Please let me know if anything is unclear, and feel free to contact me whenever.
Enhancing people’s wellbeing through individualized healthcare data analysis is the ultimate goal I aim for in my professional career. By accumulating and analyzing a vast number of individual healthcare data, I believe that optimal and personalized healthcare information feedback is possible. I seek to attain this goal through working as a data scientist with a medical background.
After university, I started working as a clinical physician. Working as a physician was rewarding, and at first I felt proud just by prescribing treatments recommended in research papers. I searched for papers whenever I encountered clinical problems, and I came to believe undoubtedly that having a medical paper supporting a clinical decision is the most important thing in clinical practice. One day, I encountered a case of a young male with intraventricular thrombus having developed acute cardioembolic stroke. The role of immediate anticoagulation in this case is controversial. As usual, I did some research and found papers on this matter. However, as I critically read these papers, I noticed that the randomized control trials described in these papers were not applicable to the patient at hand. This patient was significantly younger than the studied population, and his race was different. Moreover, his past medical history did not meet inclusion criteria of these studies. I became perplexed. How on earth can I decide optimal treatments for this patient? Medical papers I had relied on so far did not back up me in this case. I am still not sure whether I provided optimal treatments for this patient. During my residency, I often encountered similar cases. Physicians nowadays cannot always provide personally-tailored, optimal, and evidence-based treatment for each patient—and I found this very upsetting. Treatments recommended by randomized control trials are mostly one-size-fits-all models. External validities such as race, age, or preexisting conditions are often not brought in to consideration; thus, evidence provided by clinical trials does not always prove a treatment’s effectiveness on all patients.
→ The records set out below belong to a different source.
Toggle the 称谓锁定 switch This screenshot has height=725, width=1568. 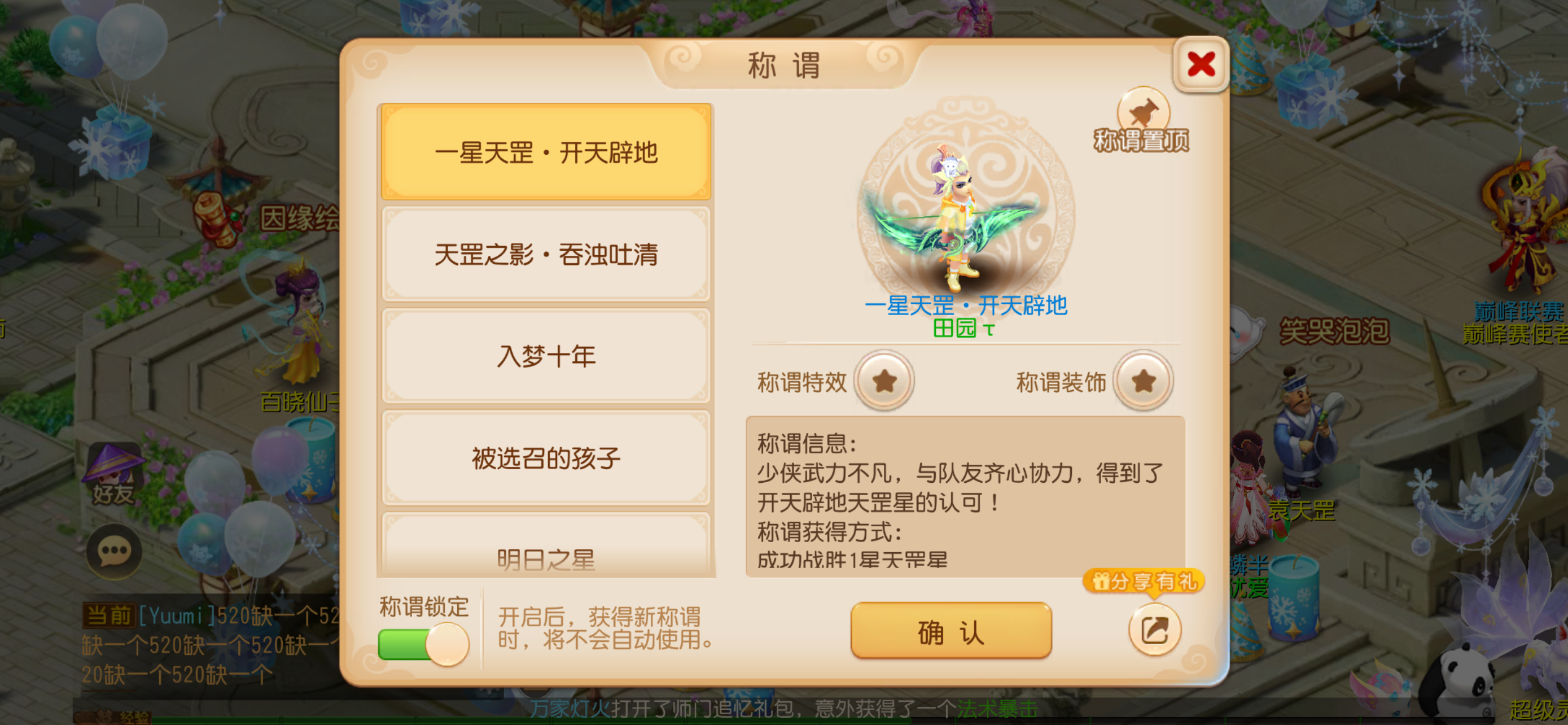(423, 645)
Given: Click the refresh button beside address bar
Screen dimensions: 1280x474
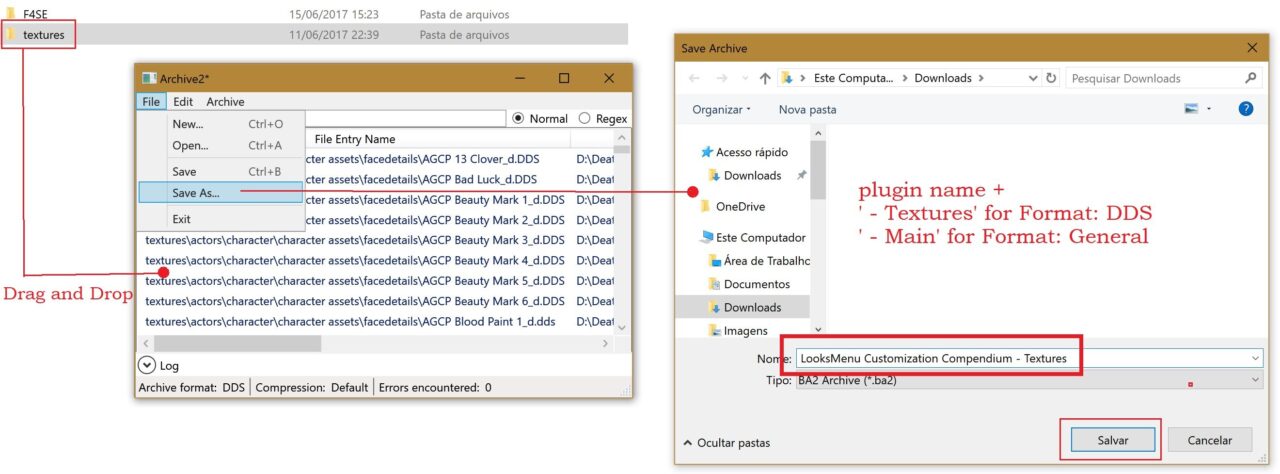Looking at the screenshot, I should tap(1051, 78).
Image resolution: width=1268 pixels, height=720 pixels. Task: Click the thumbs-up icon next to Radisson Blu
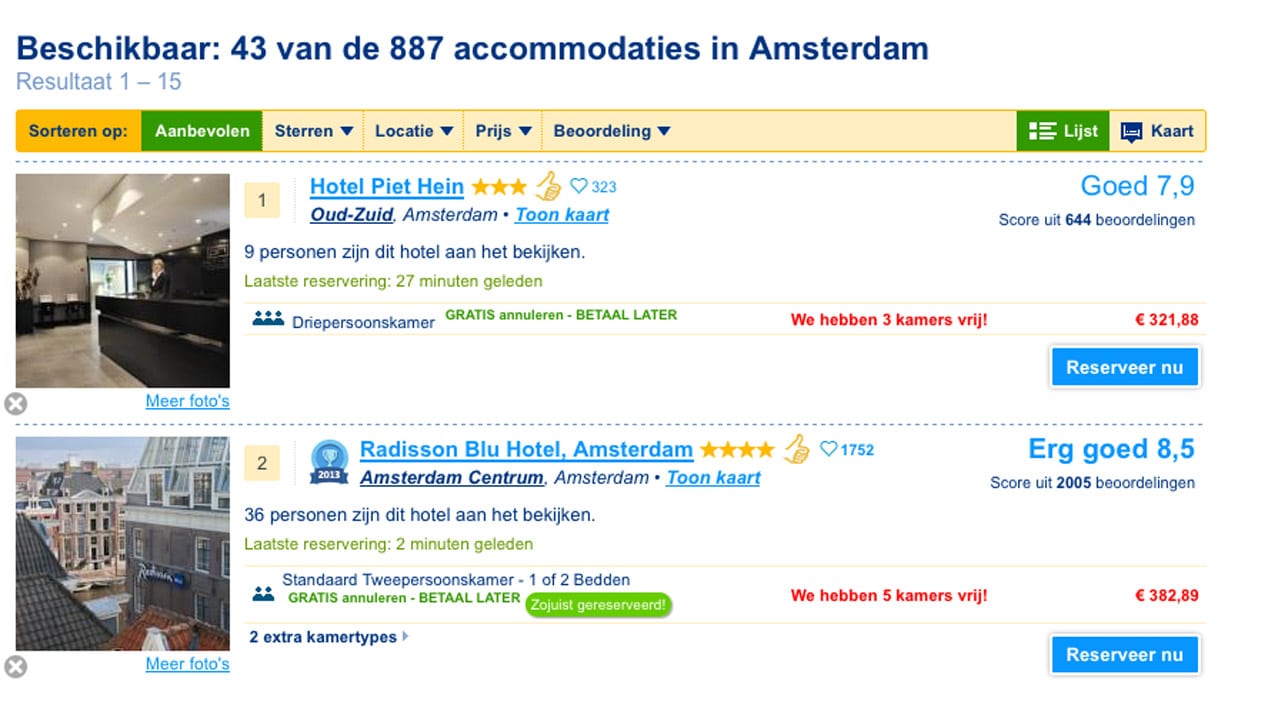(x=796, y=449)
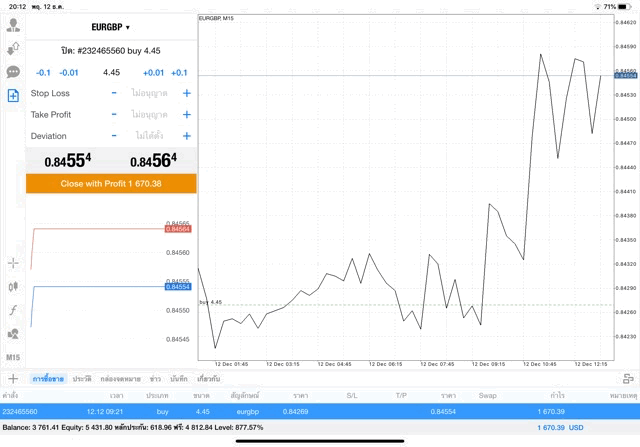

Coincidentally, I came across the concept of big data driven medicine in a TV program. It described a big data driven system that predicts baby infection in a neonatal ICU. I was struck by this introduction to big data medicine, and became increasingly interested through researching more about the emerging medical revolutions made possible by big data analysis. I have also read that big data analysis, combined with machine learning methodologies, enables personalized, actionable predictions. Therefore, I now strongly believe that big data analysis can play a crucial role in reducing medical uncertainty. My acquiring more profound knowledge on data analysis is imperative in achieving my goal. I also believe that a medical professional engaging in the data analysis field would be remarkably valuable for the field.
I became deeply interested in Stanford’s program because there are several laboratories that share similar interests with me, particularly the labs of professors Wong, Hastie, and Tibishirani. Furthermore, this program offers not only general statistics courses, but also domain-specialized course, which is unique to this graduate school. The courses “Analytics for Big Data”, and “Data Driven Medicine” are especially relevant to my interests. Furthermore, the internationally high reputation of the department attracts diverse and competent students, and I believe studying in this environment will be very stimulating and exciting.
After completing my degree, I plan to engage in the healthcare IT industry, and create a system which automatically evaluates disease risk from patient data. This system calculates the disease risks, optimal treatment, and predictive prognosis from patient data such as age, sex, physical data, and preexisting conditions. It would also extract similar cases from previously accumulated data and predict what physicians would want to evaluate in the new case.
I look forward to joining Stanford University as a graduate student in your esteemed department, which would be a great step towards my ultimate goal.